- [The request]: Copy the rows below word for word, starting at the very first line and ending with the line that contains "The width and".

- [Dataset entries]:
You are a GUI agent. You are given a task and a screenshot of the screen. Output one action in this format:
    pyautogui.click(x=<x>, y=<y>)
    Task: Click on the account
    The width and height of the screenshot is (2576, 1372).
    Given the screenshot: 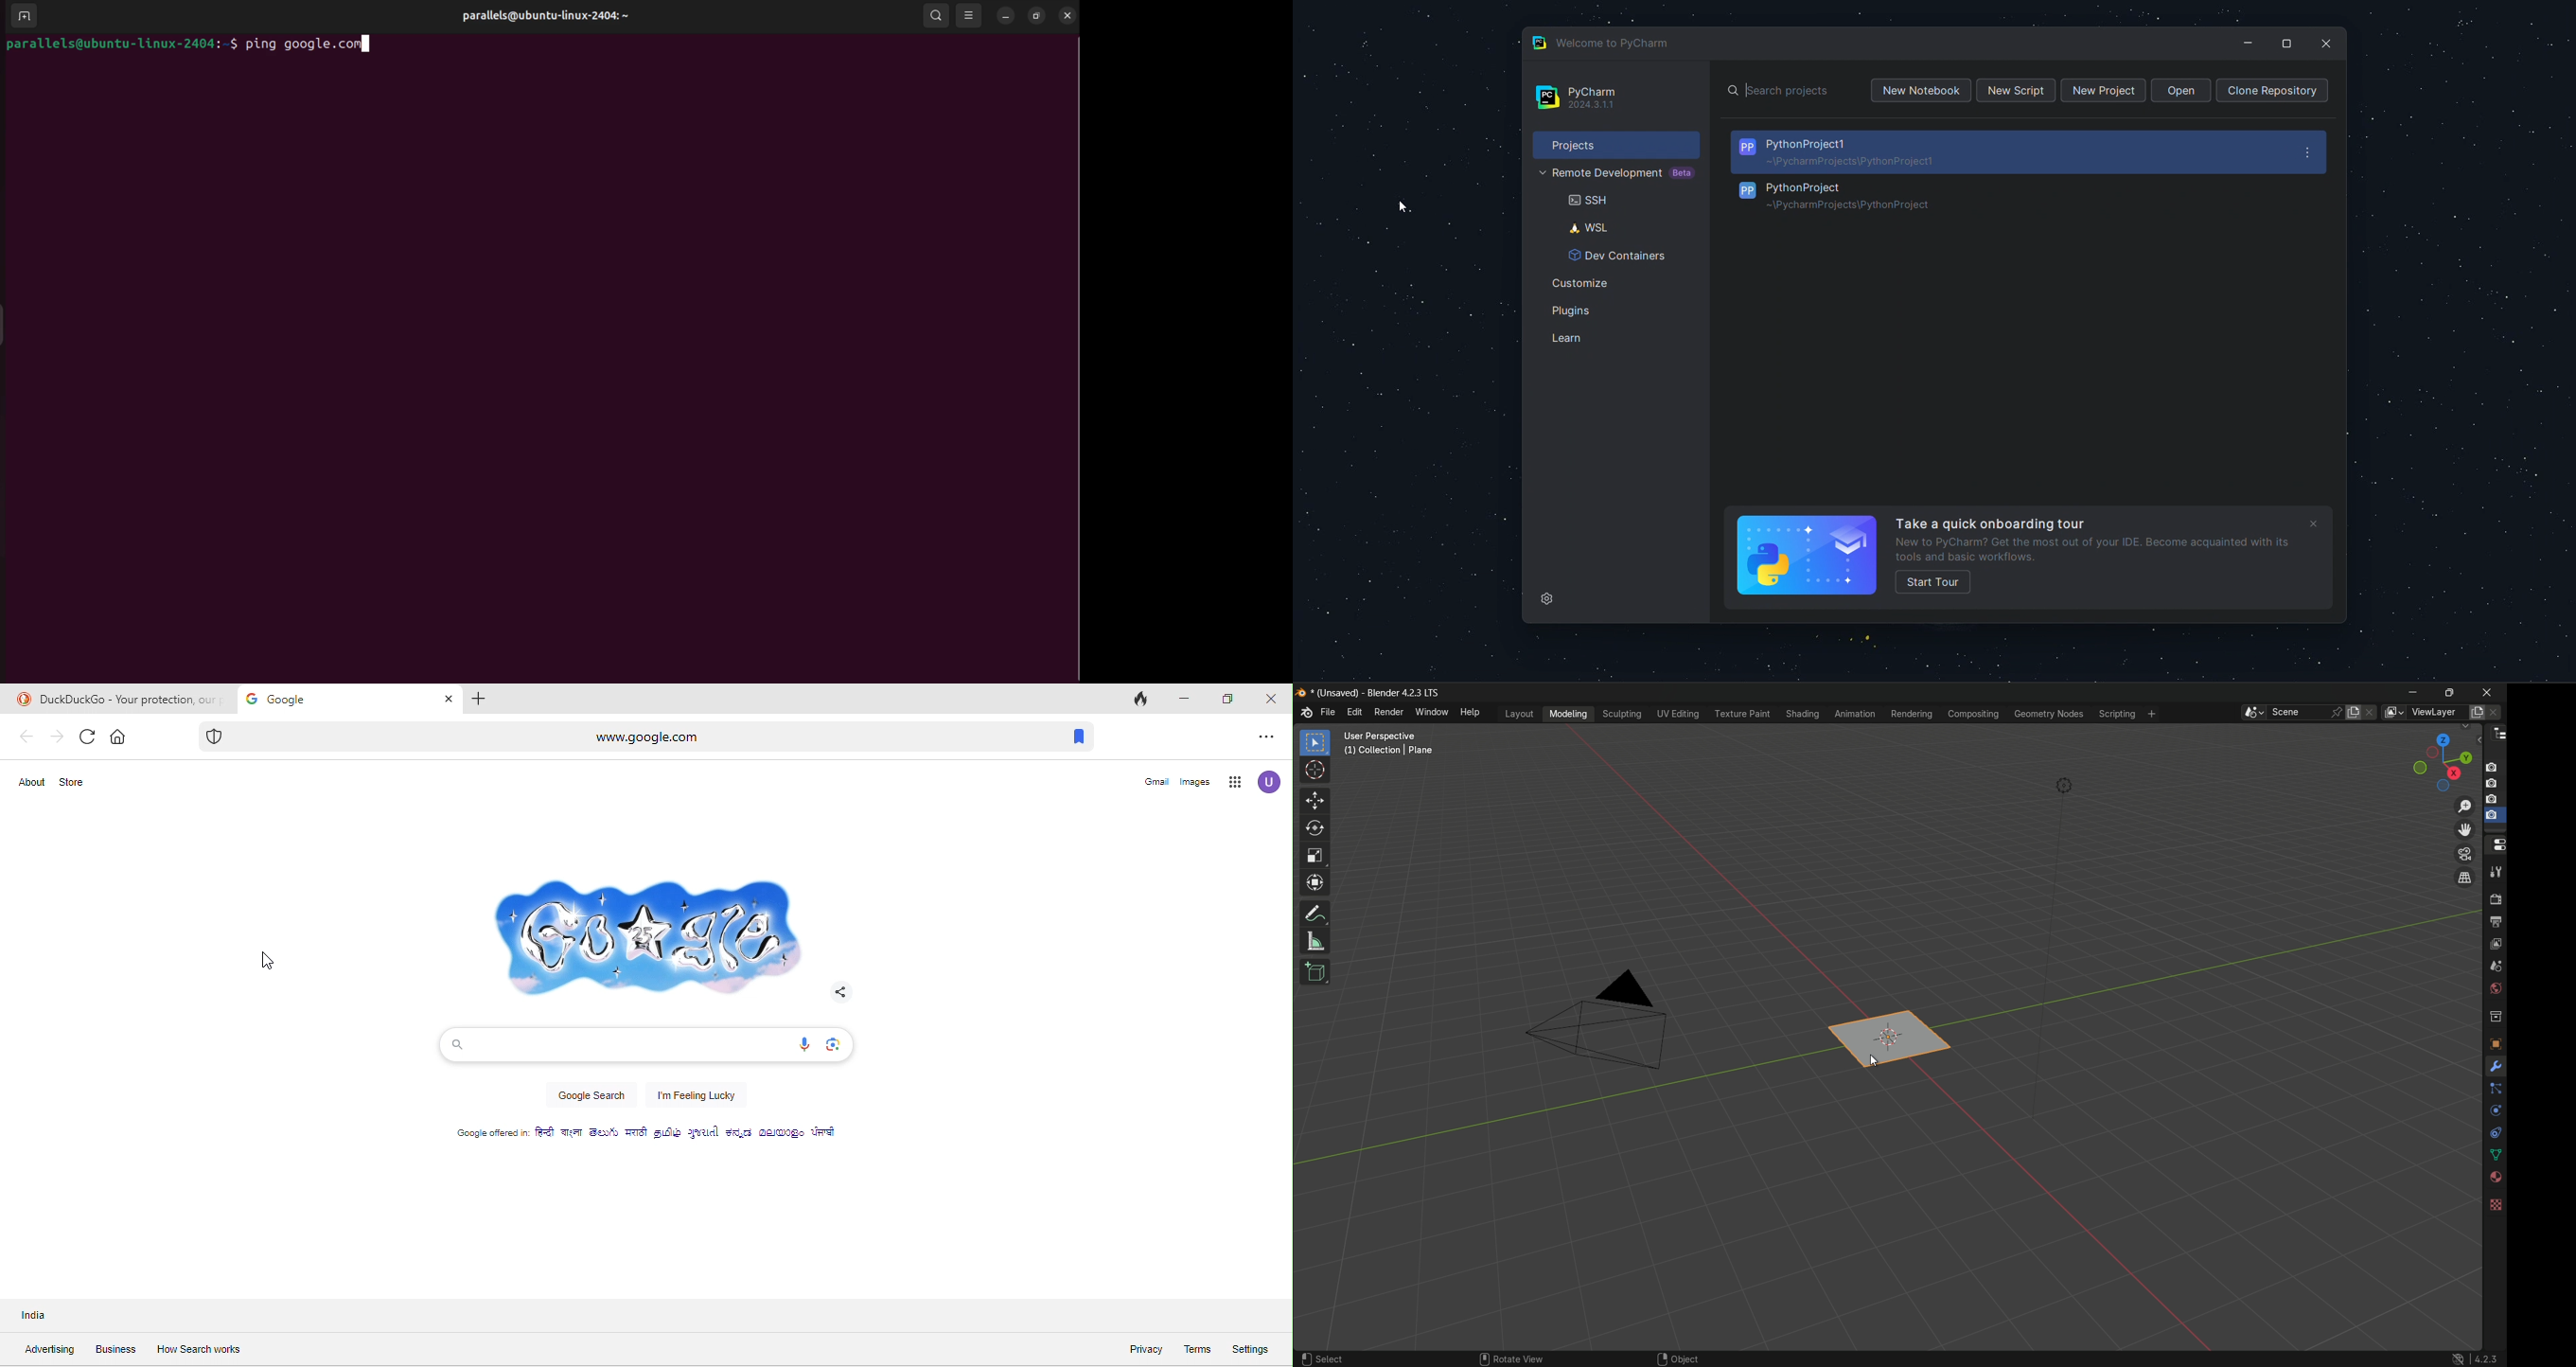 What is the action you would take?
    pyautogui.click(x=1269, y=783)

- [Solution below]:
You are a GUI agent. You are given a task and a screenshot of the screen. Output one action in this format:
    pyautogui.click(x=<x>, y=<y>)
    Task: Click on the account
    The width and height of the screenshot is (2576, 1372).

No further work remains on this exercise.